NHK教育テレビロイヤル・バレエ「マノン」Royal Ballet Manon/ENBの衣装をカール・ラガーフェルドがデザイン

今日は帰宅後NHK教育テレビで放映されていたロイヤル・バレエの「マノン」を観ていました。ハイビジョンで2回放送された時も観たのですが、「マノン」が大好きなので、今日も思わず観てしまったわけです。

タマラ・ロホのマノン役が素晴らしいのですよね。天然のファム・ファタルで、どこまでも純真で生命力に溢れていて。以前、ダンスマガジンのインタビューで、彼女は、マノンは悪女ではなく、周りの男性たちに利用された犠牲者なのだと語っていました。最後の最後まで生命の炎を燃やし続けた彼女は、確かに犠牲者だったのかもしれない。だけど彼女は強く生きたんだと思わせてくれます。しかも堕ちれば堕ちるほど、逆に清められていくように見えるのです。

カルロス・アコスタは熱演していて、特に沼地のパ・ド・ドゥでの感情のこもり方、マノンへの愛と万感の想いには胸を打つものがあるのですが、踊りはやや安全運転過ぎたような感じです。彼はとてもノーブルでいいダンサーなのですが、デ・グリューはちょっと彼のキャラクターには合わないと思いました。
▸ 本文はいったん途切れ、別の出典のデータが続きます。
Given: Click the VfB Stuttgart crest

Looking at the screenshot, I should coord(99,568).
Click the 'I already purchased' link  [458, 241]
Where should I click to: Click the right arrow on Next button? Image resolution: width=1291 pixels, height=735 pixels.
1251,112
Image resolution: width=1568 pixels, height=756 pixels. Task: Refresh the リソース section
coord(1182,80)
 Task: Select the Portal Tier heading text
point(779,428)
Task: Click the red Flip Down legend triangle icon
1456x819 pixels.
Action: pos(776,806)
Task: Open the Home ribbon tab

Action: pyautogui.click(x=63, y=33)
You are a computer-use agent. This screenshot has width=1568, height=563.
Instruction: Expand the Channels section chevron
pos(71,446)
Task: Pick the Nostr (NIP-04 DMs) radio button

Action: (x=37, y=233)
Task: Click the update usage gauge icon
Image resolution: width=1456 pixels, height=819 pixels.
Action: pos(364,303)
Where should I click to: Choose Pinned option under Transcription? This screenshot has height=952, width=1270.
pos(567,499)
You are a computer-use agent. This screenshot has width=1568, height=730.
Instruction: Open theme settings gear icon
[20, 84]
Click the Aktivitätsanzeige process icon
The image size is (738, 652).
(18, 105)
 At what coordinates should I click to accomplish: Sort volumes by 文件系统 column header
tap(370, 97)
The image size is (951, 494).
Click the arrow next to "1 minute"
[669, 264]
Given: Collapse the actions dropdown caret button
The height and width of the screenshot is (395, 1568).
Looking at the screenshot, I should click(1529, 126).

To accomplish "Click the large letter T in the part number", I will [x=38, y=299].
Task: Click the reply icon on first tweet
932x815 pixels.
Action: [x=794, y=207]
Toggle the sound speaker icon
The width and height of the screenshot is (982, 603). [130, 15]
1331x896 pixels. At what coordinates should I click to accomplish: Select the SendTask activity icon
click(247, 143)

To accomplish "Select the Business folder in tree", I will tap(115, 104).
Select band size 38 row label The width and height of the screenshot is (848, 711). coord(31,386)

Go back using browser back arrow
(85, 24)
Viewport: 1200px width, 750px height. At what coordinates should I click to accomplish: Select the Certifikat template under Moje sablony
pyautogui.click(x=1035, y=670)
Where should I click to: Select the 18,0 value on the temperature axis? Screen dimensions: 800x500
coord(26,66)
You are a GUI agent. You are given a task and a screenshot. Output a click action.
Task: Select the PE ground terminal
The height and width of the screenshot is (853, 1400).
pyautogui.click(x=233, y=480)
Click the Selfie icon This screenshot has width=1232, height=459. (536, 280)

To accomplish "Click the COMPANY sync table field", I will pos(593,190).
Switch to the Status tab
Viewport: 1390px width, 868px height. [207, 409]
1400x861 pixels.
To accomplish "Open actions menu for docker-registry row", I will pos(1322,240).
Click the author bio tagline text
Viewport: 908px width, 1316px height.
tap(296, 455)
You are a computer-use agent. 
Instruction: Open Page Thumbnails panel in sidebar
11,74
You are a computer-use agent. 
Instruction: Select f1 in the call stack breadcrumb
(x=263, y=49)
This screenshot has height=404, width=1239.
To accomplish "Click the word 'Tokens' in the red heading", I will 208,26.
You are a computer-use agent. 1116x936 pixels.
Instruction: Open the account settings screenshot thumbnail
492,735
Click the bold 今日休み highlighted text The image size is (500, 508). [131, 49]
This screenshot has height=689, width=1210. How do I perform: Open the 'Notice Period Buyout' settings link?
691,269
ホセ・マルティンのレスコーは小悪党ぶりがよくはまっているし、酔っ払いダンスも上手くて適役です。スペイン人同士なので、容姿的にも兄妹に見えるし。そういえば、2005年のロイヤルの来日公演では、タマラ・ロホ、ロバート・テューズリー、ホセ・マルティンの組み合わせで「マノン」を観て、タマラ・ロホのゾクゾクするような演技力に舌を巻いたのでした。

ロイヤルはキャラクテールがみんな上手いので、マクミラン作品は見ごたえがあります。ムッシュGMのクリストファー・サウンダース、マダムのジェネシア・ロサートとも、台詞が聞こえてくるような演技を見せてくれます。トーマス・ホワイトヘッドの看守がものすごい変質者ぶりで、マノンを舐め回すような視線が強烈でした。彼はマッツ・エックの「カルメン」で、タマラのカルメンに対してホセを演じているんで、演技の温度が同じものを感じさせます。あまりにも変態っぽい看守なので、タマラがとても小さくて哀れな存在に見えます。まさに男たちの欲望の犠牲者となった姿なのですね。

3人の紳士が佐々木陽平、リカルド・セルヴェラ、ヴァレリー・ヒリストリフなのですが、リカルドをこの役で使うのはあまりにも勿体無いですよね。やはり2005年の来日公演、ダーシー・バッセルとロベルト・ボッレが出演した「マノン」で彼はレスコー役だったのです。ダーシーの兄にしてはちょっと可愛すぎたところもありますが、踊りは本当に上手いのに。

良い公演だと思うし、そのうちDVD化されたら買いたいと思います。その前の情報コーナーでは、タマラ・ロホのインタビューも流れました。DVDの特典として収録されていたらいいな。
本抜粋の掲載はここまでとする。